Funniest shit happened at the grocery store. This kid kept asking his mom for candy over and over and she told him 'daddy said no' and he screamed 'he isn't my dad' so loud everyone in the store was silent it was awesome.
maybe if you didn't yell 'buh duh duh da duh da dats all folks' when you came she wouldn't have left last night
just dd'd my mom home while she begged me to let her drunk dial my ex, jammed out to party in the usa, and then passed the fuck out. thanks for the genes mom.
the majority of my texts from you are at 3 AM & consist of either "I'm drunk", "you're asian", or "bratwurst"
I just filled out my 2010 Census drunkenly. I'm single handedly throwing it off.
ah. the first shower back home is like a baptism from the sins of the past year
I cant even remember his name or what he looked like. all I remember is what the tattoo on his forearm looked like.
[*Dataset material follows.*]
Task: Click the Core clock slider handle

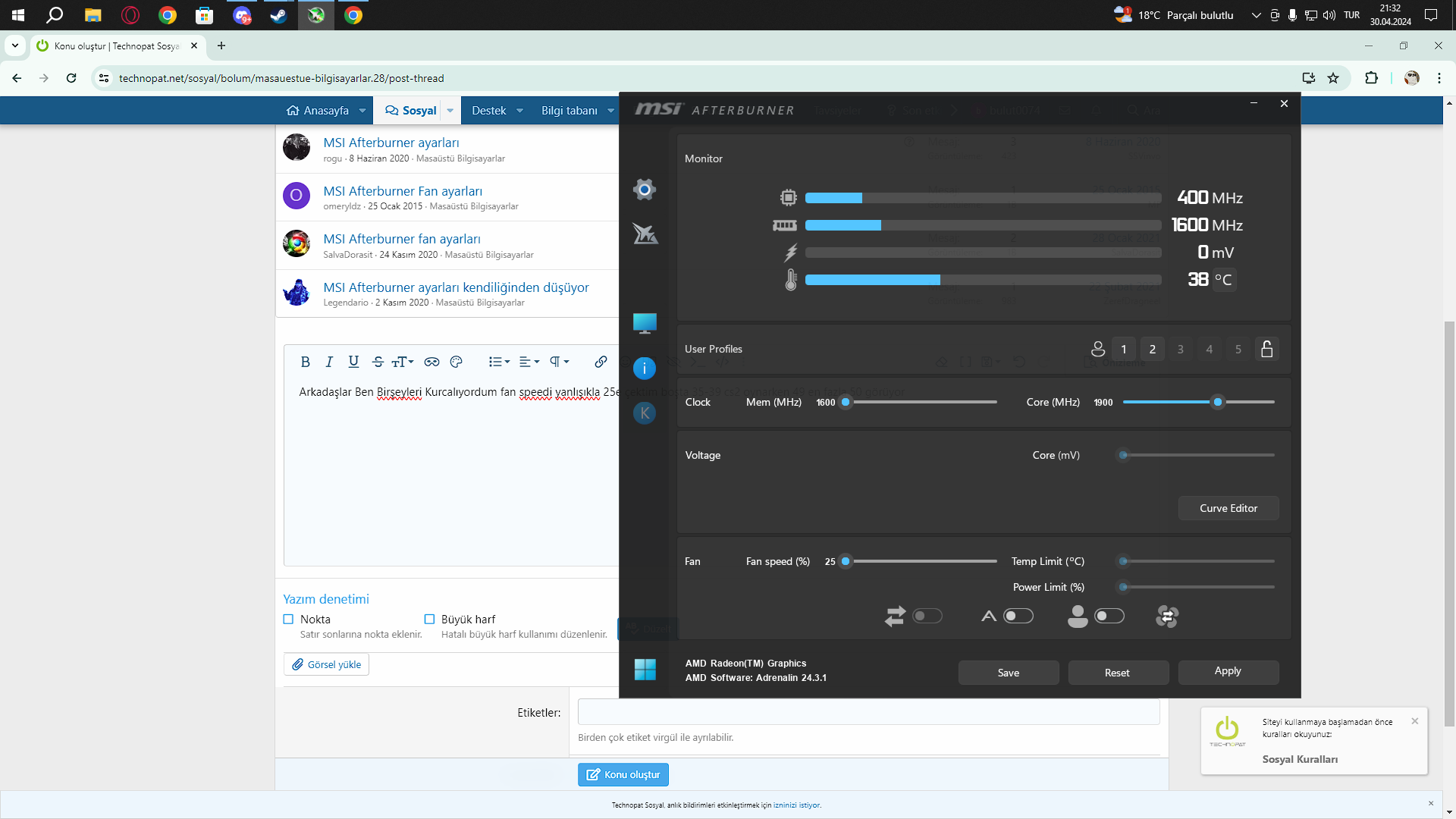Action: pyautogui.click(x=1218, y=402)
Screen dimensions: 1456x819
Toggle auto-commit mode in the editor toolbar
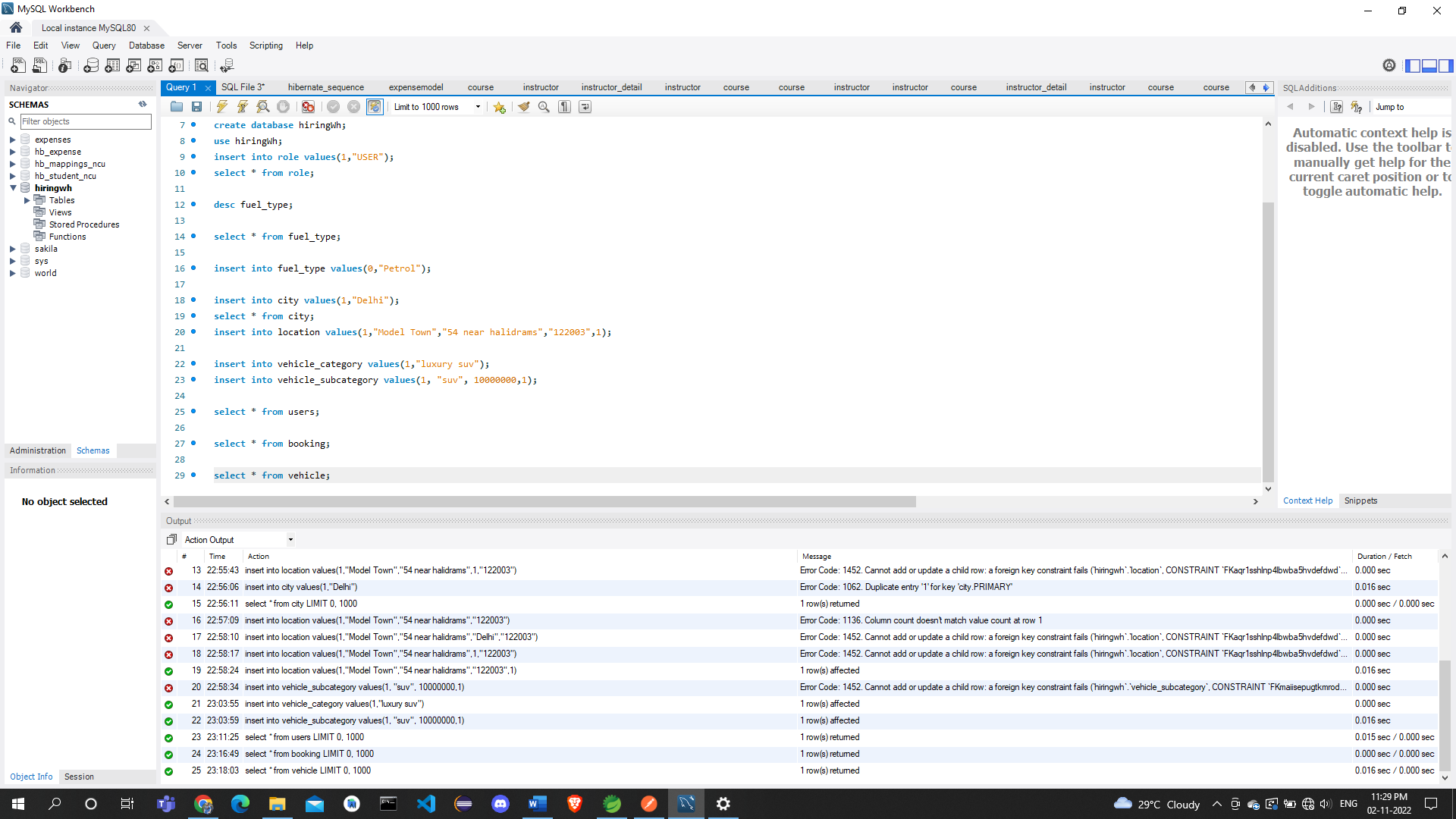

well, he kindof looked like a walmart greeter. I tried to stop you
the recent google searches were "were can i buy a porn horse, why does my heart hurt after drinking, and orlando's teen night..." your thought process perplexes me
I'm going to buy you a pony but under one condition: you have to name it sarah jessika parker
WHY did you say no to the sex seance?
Just gave candy to a strange child. Not my best move.
Netflix keeps asking me if I'm still watching just because I've been sitting here all afternoon...why do I feel like my tv is judging my life choices?
You ran into the tattoo shop screaming PIERCE MY TITIES
Dude, she set my Tinder preference to men, set the radius to 100 miles, and used up all of my right swipes. I think she's mad.
If I ever drink whiskey again make sure I don't eat the plastic cups that I'm drinking them from.